• [What is expected]: What you return must match the listing word for word.
────────
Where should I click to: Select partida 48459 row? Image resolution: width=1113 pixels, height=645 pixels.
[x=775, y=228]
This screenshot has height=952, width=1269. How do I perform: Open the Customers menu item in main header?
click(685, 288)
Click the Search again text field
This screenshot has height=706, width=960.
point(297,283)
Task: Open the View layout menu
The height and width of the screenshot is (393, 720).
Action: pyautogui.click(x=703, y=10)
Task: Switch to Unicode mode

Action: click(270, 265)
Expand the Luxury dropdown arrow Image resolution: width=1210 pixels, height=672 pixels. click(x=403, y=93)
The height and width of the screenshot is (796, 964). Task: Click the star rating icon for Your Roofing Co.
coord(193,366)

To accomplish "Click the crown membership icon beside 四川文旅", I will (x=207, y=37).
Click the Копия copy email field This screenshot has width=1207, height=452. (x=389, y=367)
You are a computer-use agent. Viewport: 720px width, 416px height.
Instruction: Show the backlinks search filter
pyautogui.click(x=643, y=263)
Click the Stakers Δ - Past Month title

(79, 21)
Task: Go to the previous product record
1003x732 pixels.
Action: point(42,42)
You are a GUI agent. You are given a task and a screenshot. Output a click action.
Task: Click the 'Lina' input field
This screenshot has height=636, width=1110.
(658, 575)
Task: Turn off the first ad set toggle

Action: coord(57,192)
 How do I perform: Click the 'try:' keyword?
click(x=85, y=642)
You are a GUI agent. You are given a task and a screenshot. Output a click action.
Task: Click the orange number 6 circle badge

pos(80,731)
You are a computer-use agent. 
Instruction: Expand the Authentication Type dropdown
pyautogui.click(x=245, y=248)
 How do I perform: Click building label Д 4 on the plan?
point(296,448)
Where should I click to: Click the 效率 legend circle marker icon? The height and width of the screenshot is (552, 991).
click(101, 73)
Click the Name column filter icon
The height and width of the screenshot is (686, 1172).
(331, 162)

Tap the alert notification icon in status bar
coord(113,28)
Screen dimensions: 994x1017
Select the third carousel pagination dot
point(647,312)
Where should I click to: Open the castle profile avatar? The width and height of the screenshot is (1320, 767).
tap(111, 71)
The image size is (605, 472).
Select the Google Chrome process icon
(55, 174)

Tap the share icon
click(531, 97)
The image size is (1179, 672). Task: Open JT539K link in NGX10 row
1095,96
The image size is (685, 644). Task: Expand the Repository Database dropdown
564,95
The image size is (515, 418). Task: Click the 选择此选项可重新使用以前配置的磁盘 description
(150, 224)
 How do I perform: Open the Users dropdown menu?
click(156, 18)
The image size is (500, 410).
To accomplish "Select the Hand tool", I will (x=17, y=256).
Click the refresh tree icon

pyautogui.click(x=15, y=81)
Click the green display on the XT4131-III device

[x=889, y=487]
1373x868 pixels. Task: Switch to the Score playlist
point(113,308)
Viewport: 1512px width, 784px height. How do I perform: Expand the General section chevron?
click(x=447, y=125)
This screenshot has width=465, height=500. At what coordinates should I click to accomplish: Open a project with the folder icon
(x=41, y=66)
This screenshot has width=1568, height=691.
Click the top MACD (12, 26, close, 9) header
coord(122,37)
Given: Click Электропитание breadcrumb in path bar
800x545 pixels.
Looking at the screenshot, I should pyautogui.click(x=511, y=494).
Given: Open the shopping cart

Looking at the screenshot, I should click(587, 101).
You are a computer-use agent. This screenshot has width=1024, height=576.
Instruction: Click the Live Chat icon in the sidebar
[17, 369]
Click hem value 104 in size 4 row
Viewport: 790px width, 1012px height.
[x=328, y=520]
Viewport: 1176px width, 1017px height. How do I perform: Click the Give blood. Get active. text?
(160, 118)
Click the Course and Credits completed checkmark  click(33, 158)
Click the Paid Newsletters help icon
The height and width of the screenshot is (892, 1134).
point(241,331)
────────
• [Reply to the task]:
Where should I click to: Select partida 48459 row? Image resolution: width=1113 pixels, height=645 pixels.
[x=775, y=228]
This screenshot has height=952, width=1269. How do I perform: Open the Customers menu item in main header?
click(685, 288)
Click the Search again text field
This screenshot has height=706, width=960.
point(297,283)
Task: Open the View layout menu
The height and width of the screenshot is (393, 720).
Action: pyautogui.click(x=703, y=10)
Task: Switch to Unicode mode

Action: click(270, 265)
Expand the Luxury dropdown arrow Image resolution: width=1210 pixels, height=672 pixels. click(x=403, y=93)
The height and width of the screenshot is (796, 964). Task: Click the star rating icon for Your Roofing Co.
coord(193,366)

To accomplish "Click the crown membership icon beside 四川文旅", I will (x=207, y=37).
Click the Копия copy email field This screenshot has width=1207, height=452. (x=389, y=367)
You are a computer-use agent. Viewport: 720px width, 416px height.
Instruction: Show the backlinks search filter
pyautogui.click(x=643, y=263)
Click the Stakers Δ - Past Month title

(79, 21)
Task: Go to the previous product record
1003x732 pixels.
Action: point(42,42)
You are a GUI agent. You are given a task and a screenshot. Output a click action.
Task: Click the 'Lina' input field
This screenshot has height=636, width=1110.
(658, 575)
Task: Turn off the first ad set toggle

Action: coord(57,192)
 How do I perform: Click the 'try:' keyword?
click(x=85, y=642)
You are a GUI agent. You are given a task and a screenshot. Output a click action.
Task: Click the orange number 6 circle badge

pos(80,731)
You are a computer-use agent. 
Instruction: Expand the Authentication Type dropdown
pyautogui.click(x=245, y=248)
 How do I perform: Click building label Д 4 on the plan?
point(296,448)
Where should I click to: Click the 效率 legend circle marker icon? The height and width of the screenshot is (552, 991).
click(101, 73)
Click the Name column filter icon
The height and width of the screenshot is (686, 1172).
(331, 162)

Tap the alert notification icon in status bar
coord(113,28)
Screen dimensions: 994x1017
Select the third carousel pagination dot
point(647,312)
Where should I click to: Open the castle profile avatar? The width and height of the screenshot is (1320, 767).
tap(111, 71)
The image size is (605, 472).
Select the Google Chrome process icon
(55, 174)

Tap the share icon
click(531, 97)
The image size is (1179, 672). Task: Open JT539K link in NGX10 row
1095,96
The image size is (685, 644). Task: Expand the Repository Database dropdown
564,95
The image size is (515, 418). Task: Click the 选择此选项可重新使用以前配置的磁盘 description
(150, 224)
 How do I perform: Open the Users dropdown menu?
click(156, 18)
The image size is (500, 410).
To accomplish "Select the Hand tool", I will (x=17, y=256).
Click the refresh tree icon

pyautogui.click(x=15, y=81)
Click the green display on the XT4131-III device

[x=889, y=487]
1373x868 pixels. Task: Switch to the Score playlist
point(113,308)
Viewport: 1512px width, 784px height. How do I perform: Expand the General section chevron?
click(x=447, y=125)
This screenshot has width=465, height=500. At what coordinates should I click to accomplish: Open a project with the folder icon
(x=41, y=66)
This screenshot has width=1568, height=691.
Click the top MACD (12, 26, close, 9) header
coord(122,37)
Given: Click Электропитание breadcrumb in path bar
800x545 pixels.
Looking at the screenshot, I should pyautogui.click(x=511, y=494).
Given: Open the shopping cart

Looking at the screenshot, I should click(587, 101).
You are a computer-use agent. This screenshot has width=1024, height=576.
Instruction: Click the Live Chat icon in the sidebar
[17, 369]
Click hem value 104 in size 4 row
Viewport: 790px width, 1012px height.
[x=328, y=520]
Viewport: 1176px width, 1017px height. How do I perform: Click the Give blood. Get active. text?
(160, 118)
Click the Course and Credits completed checkmark  click(33, 158)
Click the Paid Newsletters help icon
The height and width of the screenshot is (892, 1134).
point(241,331)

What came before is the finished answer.